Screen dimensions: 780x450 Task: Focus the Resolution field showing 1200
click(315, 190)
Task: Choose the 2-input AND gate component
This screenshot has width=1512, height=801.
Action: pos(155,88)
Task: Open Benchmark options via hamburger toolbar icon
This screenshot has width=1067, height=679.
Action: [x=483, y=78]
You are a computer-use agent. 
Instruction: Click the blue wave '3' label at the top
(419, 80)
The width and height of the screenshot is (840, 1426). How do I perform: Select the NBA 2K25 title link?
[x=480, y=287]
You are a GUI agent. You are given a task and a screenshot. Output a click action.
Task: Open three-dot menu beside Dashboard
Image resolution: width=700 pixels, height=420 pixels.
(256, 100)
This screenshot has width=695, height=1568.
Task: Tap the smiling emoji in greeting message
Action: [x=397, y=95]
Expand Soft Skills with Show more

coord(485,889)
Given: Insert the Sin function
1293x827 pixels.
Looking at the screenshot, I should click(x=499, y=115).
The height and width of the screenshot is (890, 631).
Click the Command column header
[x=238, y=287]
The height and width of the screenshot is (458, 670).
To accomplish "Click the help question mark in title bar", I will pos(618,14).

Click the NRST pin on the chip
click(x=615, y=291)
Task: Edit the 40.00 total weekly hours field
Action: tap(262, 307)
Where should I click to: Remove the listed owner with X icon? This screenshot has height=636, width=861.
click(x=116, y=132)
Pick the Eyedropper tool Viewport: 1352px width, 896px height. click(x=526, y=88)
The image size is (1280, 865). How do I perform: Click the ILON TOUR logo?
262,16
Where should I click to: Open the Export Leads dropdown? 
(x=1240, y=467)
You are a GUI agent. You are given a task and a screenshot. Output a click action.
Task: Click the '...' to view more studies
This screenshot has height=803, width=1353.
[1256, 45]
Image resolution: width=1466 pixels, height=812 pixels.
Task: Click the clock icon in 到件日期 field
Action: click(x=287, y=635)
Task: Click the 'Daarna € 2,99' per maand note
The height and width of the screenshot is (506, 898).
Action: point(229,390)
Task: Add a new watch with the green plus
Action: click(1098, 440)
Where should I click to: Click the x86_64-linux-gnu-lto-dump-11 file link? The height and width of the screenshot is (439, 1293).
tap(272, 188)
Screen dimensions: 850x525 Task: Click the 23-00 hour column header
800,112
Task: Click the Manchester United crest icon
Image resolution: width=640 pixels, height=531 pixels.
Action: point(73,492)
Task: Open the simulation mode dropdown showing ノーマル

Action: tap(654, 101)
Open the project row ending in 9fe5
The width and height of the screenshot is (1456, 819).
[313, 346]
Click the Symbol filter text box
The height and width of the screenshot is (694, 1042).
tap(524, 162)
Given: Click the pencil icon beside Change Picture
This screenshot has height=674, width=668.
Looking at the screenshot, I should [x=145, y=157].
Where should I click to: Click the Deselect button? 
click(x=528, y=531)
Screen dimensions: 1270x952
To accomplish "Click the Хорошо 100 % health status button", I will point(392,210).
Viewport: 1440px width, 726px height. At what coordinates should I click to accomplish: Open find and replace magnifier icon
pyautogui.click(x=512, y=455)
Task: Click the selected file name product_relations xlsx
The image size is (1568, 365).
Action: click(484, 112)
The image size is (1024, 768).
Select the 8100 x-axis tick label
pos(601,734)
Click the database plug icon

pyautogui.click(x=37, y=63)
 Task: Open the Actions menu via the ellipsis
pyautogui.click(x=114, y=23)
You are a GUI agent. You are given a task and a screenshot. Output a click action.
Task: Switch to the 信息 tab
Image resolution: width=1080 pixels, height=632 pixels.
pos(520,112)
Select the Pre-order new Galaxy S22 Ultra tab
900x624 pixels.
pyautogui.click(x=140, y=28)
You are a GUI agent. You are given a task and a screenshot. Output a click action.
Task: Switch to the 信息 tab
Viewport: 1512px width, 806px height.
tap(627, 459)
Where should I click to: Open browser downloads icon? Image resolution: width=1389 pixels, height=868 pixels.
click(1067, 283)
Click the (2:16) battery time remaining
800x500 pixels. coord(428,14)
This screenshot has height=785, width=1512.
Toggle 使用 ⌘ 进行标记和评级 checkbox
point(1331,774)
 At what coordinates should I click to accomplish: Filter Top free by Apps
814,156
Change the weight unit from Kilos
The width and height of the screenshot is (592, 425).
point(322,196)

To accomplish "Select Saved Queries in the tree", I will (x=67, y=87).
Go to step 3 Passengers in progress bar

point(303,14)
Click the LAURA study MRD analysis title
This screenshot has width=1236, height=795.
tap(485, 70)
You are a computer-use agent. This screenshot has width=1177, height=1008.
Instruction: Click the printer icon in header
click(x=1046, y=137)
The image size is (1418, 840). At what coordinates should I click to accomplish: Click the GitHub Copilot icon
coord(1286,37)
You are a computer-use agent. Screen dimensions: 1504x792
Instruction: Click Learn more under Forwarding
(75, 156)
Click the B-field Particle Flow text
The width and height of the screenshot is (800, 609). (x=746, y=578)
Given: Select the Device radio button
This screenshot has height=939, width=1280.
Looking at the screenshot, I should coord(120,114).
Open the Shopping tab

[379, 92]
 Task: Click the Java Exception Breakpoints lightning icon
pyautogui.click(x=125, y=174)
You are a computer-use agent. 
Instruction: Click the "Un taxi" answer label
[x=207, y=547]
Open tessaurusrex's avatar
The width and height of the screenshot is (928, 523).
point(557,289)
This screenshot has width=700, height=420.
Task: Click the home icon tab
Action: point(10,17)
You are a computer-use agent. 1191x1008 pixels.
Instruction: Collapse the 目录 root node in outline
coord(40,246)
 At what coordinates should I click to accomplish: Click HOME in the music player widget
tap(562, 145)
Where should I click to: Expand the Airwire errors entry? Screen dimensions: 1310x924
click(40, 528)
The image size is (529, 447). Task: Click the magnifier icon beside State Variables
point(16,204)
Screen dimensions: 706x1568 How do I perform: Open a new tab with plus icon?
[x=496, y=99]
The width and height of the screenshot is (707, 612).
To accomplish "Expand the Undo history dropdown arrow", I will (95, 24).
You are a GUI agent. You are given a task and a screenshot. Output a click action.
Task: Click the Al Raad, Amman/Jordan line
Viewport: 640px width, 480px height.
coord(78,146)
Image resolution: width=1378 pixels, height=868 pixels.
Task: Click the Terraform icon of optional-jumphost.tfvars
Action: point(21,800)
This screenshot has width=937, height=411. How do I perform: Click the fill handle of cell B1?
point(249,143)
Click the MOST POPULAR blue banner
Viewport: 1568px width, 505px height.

* * * * *

What to work on —
Convert all of the data above into a JSON array of strings, with one string per line and blank lines omitted.

The completed task —
[
  "Screen dimensions: 780x450 Task: Focus the Resolution field showing 1200",
  "click(315, 190)",
  "Task: Choose the 2-input AND gate component",
  "This screenshot has width=1512, height=801.",
  "Action: pos(155,88)",
  "Task: Open Benchmark options via hamburger toolbar icon",
  "This screenshot has width=1067, height=679.",
  "Action: [x=483, y=78]",
  "You are a computer-use agent. ",
  "Instruction: Click the blue wave '3' label at the top",
  "(419, 80)",
  "The width and height of the screenshot is (840, 1426). How do I perform: Select the NBA 2K25 title link?",
  "[x=480, y=287]",
  "You are a GUI agent. You are given a task and a screenshot. Output a click action.",
  "Task: Open three-dot menu beside Dashboard",
  "Image resolution: width=700 pixels, height=420 pixels.",
  "(256, 100)",
  "This screenshot has width=695, height=1568.",
  "Task: Tap the smiling emoji in greeting message",
  "Action: [x=397, y=95]",
  "Expand Soft Skills with Show more",
  "coord(485,889)",
  "Given: Insert the Sin function",
  "1293x827 pixels.",
  "Looking at the screenshot, I should click(x=499, y=115).",
  "The height and width of the screenshot is (890, 631).",
  "Click the Command column header",
  "[x=238, y=287]",
  "The height and width of the screenshot is (458, 670).",
  "To accomplish \"Click the help question mark in title bar\", I will pos(618,14).",
  "Click the NRST pin on the chip",
  "click(x=615, y=291)",
  "Task: Edit the 40.00 total weekly hours field",
  "Action: tap(262, 307)",
  "Where should I click to: Remove the listed owner with X icon? This screenshot has height=636, width=861.",
  "click(x=116, y=132)",
  "Pick the Eyedropper tool Viewport: 1352px width, 896px height. click(x=526, y=88)",
  "The image size is (1280, 865). How do I perform: Click the ILON TOUR logo?",
  "262,16",
  "Where should I click to: Open the Export Leads dropdown? ",
  "(x=1240, y=467)",
  "You are a GUI agent. You are given a task and a screenshot. Output a click action.",
  "Task: Click the '...' to view more studies",
  "This screenshot has height=803, width=1353.",
  "[1256, 45]",
  "Image resolution: width=1466 pixels, height=812 pixels.",
  "Task: Click the clock icon in 到件日期 field",
  "Action: click(x=287, y=635)",
  "Task: Click the 'Daarna € 2,99' per maand note",
  "The height and width of the screenshot is (506, 898).",
  "Action: point(229,390)",
  "Task: Add a new watch with the green plus",
  "Action: click(1098, 440)",
  "Where should I click to: Click the x86_64-linux-gnu-lto-dump-11 file link? The height and width of the screenshot is (439, 1293).",
  "tap(272, 188)",
  "Screen dimensions: 850x525 Task: Click the 23-00 hour column header",
  "800,112",
  "Task: Click the Manchester United crest icon",
  "Image resolution: width=640 pixels, height=531 pixels.",
  "Action: point(73,492)",
  "Task: Open the simulation mode dropdown showing ノーマル",
  "Action: tap(654, 101)",
  "Open the project row ending in 9fe5",
  "The width and height of the screenshot is (1456, 819).",
  "[313, 346]",
  "Click the Symbol filter text box",
  "The height and width of the screenshot is (694, 1042).",
  "tap(524, 162)",
  "Given: Click the pencil icon beside Change Picture",
  "This screenshot has height=674, width=668.",
  "Looking at the screenshot, I should [x=145, y=157].",
  "Where should I click to: Click the Deselect button? ",
  "click(x=528, y=531)",
  "Screen dimensions: 1270x952",
  "To accomplish \"Click the Хорошо 100 % health status button\", I will point(392,210).",
  "Viewport: 1440px width, 726px height. At what coordinates should I click to accomplish: Open find and replace magnifier icon",
  "pyautogui.click(x=512, y=455)",
  "Task: Click the selected file name product_relations xlsx",
  "The image size is (1568, 365).",
  "Action: click(484, 112)",
  "The image size is (1024, 768).",
  "Select the 8100 x-axis tick label",
  "pos(601,734)",
  "Click the database plug icon",
  "pyautogui.click(x=37, y=63)",
  " Task: Open the Actions menu via the ellipsis",
  "pyautogui.click(x=114, y=23)",
  "You are a GUI agent. You are given a task and a screenshot. Output a click action.",
  "Task: Switch to the 信息 tab",
  "Image resolution: width=1080 pixels, height=632 pixels.",
  "pos(520,112)",
  "Select the Pre-order new Galaxy S22 Ultra tab",
  "900x624 pixels.",
  "pyautogui.click(x=140, y=28)",
  "You are a GUI agent. You are given a task and a screenshot. Output a click action.",
  "Task: Switch to the 信息 tab",
  "Viewport: 1512px width, 806px height.",
  "tap(627, 459)",
  "Where should I click to: Open browser downloads icon? Image resolution: width=1389 pixels, height=868 pixels.",
  "click(1067, 283)",
  "Click the (2:16) battery time remaining",
  "800x500 pixels. coord(428,14)",
  "This screenshot has height=785, width=1512.",
  "Toggle 使用 ⌘ 进行标记和评级 checkbox",
  "point(1331,774)",
  " At what coordinates should I click to accomplish: Filter Top free by Apps",
  "814,156",
  "Change the weight unit from Kilos",
  "The width and height of the screenshot is (592, 425).",
  "point(322,196)",
  "To accomplish \"Select Saved Queries in the tree\", I will (x=67, y=87).",
  "Go to step 3 Passengers in progress bar",
  "point(303,14)",
  "Click the LAURA study MRD analysis title",
  "This screenshot has width=1236, height=795.",
  "tap(485, 70)",
  "You are a computer-use agent. This screenshot has width=1177, height=1008.",
  "Instruction: Click the printer icon in header",
  "click(x=1046, y=137)",
  "The image size is (1418, 840). At what coordinates should I click to accomplish: Click the GitHub Copilot icon",
  "coord(1286,37)",
  "You are a computer-use agent. Screen dimensions: 1504x792",
  "Instruction: Click Learn more under Forwarding",
  "(75, 156)",
  "Click the B-field Particle Flow text",
  "The width and height of the screenshot is (800, 609). (x=746, y=578)",
  "Given: Select the Device radio button",
  "This screenshot has height=939, width=1280.",
  "Looking at the screenshot, I should coord(120,114).",
  "Open the Shopping tab",
  "[379, 92]",
  " Task: Click the Java Exception Breakpoints lightning icon",
  "pyautogui.click(x=125, y=174)",
  "You are a computer-use agent. ",
  "Instruction: Click the \"Un taxi\" answer label",
  "[x=207, y=547]",
  "Open tessaurusrex's avatar",
  "The width and height of the screenshot is (928, 523).",
  "point(557,289)",
  "This screenshot has width=700, height=420.",
  "Task: Click the home icon tab",
  "Action: point(10,17)",
  "You are a computer-use agent. 1191x1008 pixels.",
  "Instruction: Collapse the 目录 root node in outline",
  "coord(40,246)",
  " At what coordinates should I click to accomplish: Click HOME in the music player widget",
  "tap(562, 145)",
  "Where should I click to: Expand the Airwire errors entry? Screen dimensions: 1310x924",
  "click(40, 528)",
  "The image size is (529, 447). Task: Click the magnifier icon beside State Variables",
  "point(16,204)",
  "Screen dimensions: 706x1568 How do I perform: Open a new tab with plus icon?",
  "[x=496, y=99]",
  "The width and height of the screenshot is (707, 612).",
  "To accomplish \"Expand the Undo history dropdown arrow\", I will (95, 24).",
  "You are a GUI agent. You are given a task and a screenshot. Output a click action.",
  "Task: Click the Al Raad, Amman/Jordan line",
  "Viewport: 640px width, 480px height.",
  "coord(78,146)",
  "Image resolution: width=1378 pixels, height=868 pixels.",
  "Task: Click the Terraform icon of optional-jumphost.tfvars",
  "Action: point(21,800)",
  "This screenshot has width=937, height=411. How do I perform: Click the fill handle of cell B1?",
  "point(249,143)",
  "Click the MOST POPULAR blue banner",
  "Viewport: 1568px width, 505px height."
]